Although their roles are similar, thought leaders and public intellectuals remain two distinct entities. Public intellectuals’ training gives them the authority to discuss a wide range of issues; thought leaders’ enthusiasm gives them an audience who will listen to their ideas.

Public distrust in authority figures has led to a significant rise in “thought leaders”. While this change in the marketplace of ideas has increased diversity in creative thinking, it builds obstacles for the public intellectuals trying to filter out the bad from the good.

In the following excerpt from The Ideas Industry, Daniel Drezner discusses the critical role of public intellectuals in a marketplace driven by thought leaders.

We are at a curious moment in the marketplace of ideas. It is the best of times for thought leaders. It is the worst of times for public intellectuals. It is the most disorienting of times for everyone else.

By “marketplace of ideas,” I mean the array of intellectual outputs and opinions and the extent to which policymakers and publics embrace those ideas. When a scholar publishes a book explaining why American foreign policy needs a rethink, when a think tank issues a report evaluating some aspect of statecraft, when a global brand strategist gives a TED talk about how the country’s climate change policy should be managed like a hedge fund, they will probably find their way into the marketplace of ideas.

When I refer to “public intellectuals,” I mean experts who are versed and trained enough to be able to comment on a wide range of public policy issues. The public intellectual serves a vital purpose in democratic discourse: exposing shibboleths masquerading as accepted wisdom. Public intellectuals are critics, and critiquing those who hawk bad policy wares is a necessary function in a democracy. When public intellectuals lose their prestige, it becomes that much easier for politicians or charlatans to advance an idea into the public consciousness, regardless of its intrinsic merits, through sheer, unflagging will.

The democratization of the marketplace of ideas has made it much harder for traditional public intellectuals to argue from authority.

The provenance of the term “thought leader” is far more recent than “public intellectual”. Nevertheless, a quick glance at Google Trends reveals that by 2012, the former term had eclipsed the latter in terms of usage. How is a thought leader distinct from a public intellectual? A thought leader is an intellectual evangelist. Thought leaders develop their own singular lens to explain the world, and then proselytize that worldview to anyone within earshot. Both public intellectuals and thought leaders engage in acts of intellectual creation, but their style and purpose are different.

Public intellectuals know enough about many things to be able to point out intellectual charlatans. Thought leaders know one big thing and believe that their important idea will change the world.

**Source data:**
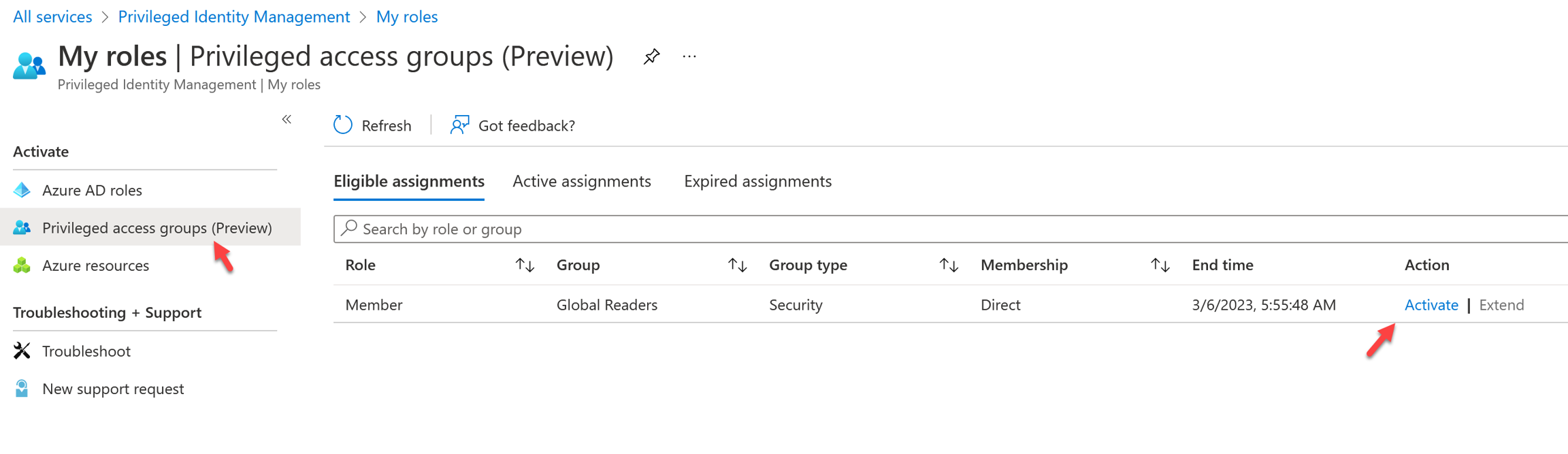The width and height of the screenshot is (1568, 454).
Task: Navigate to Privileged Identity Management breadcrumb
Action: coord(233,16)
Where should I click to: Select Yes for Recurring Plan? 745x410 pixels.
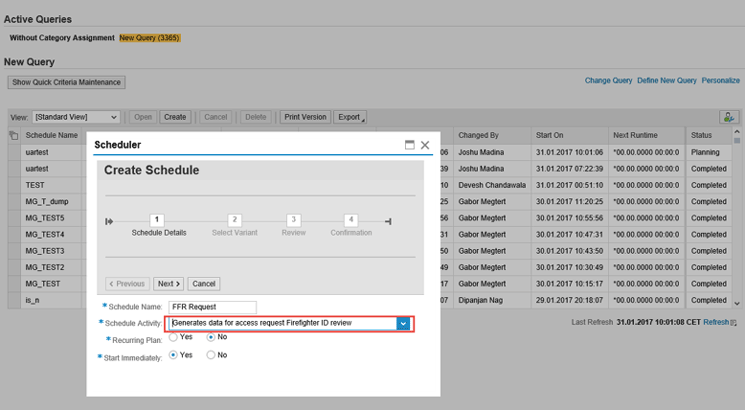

**Brief A:** In the passage on thought leaders and public intellectuals, reproduce the stretch from "Public intellectuals know" through "change the world." word for word.
**Brief B:** According to the passage on thought leaders and public intellectuals, by what year had the term "thought leader" eclipsed "public intellectual" in usage?

**Task answer A:**
Public intellectuals know enough about many things to be able to point out intellectual charlatans. Thought leaders know one big thing and believe that their important idea will change the world.

**Task answer B:** 2012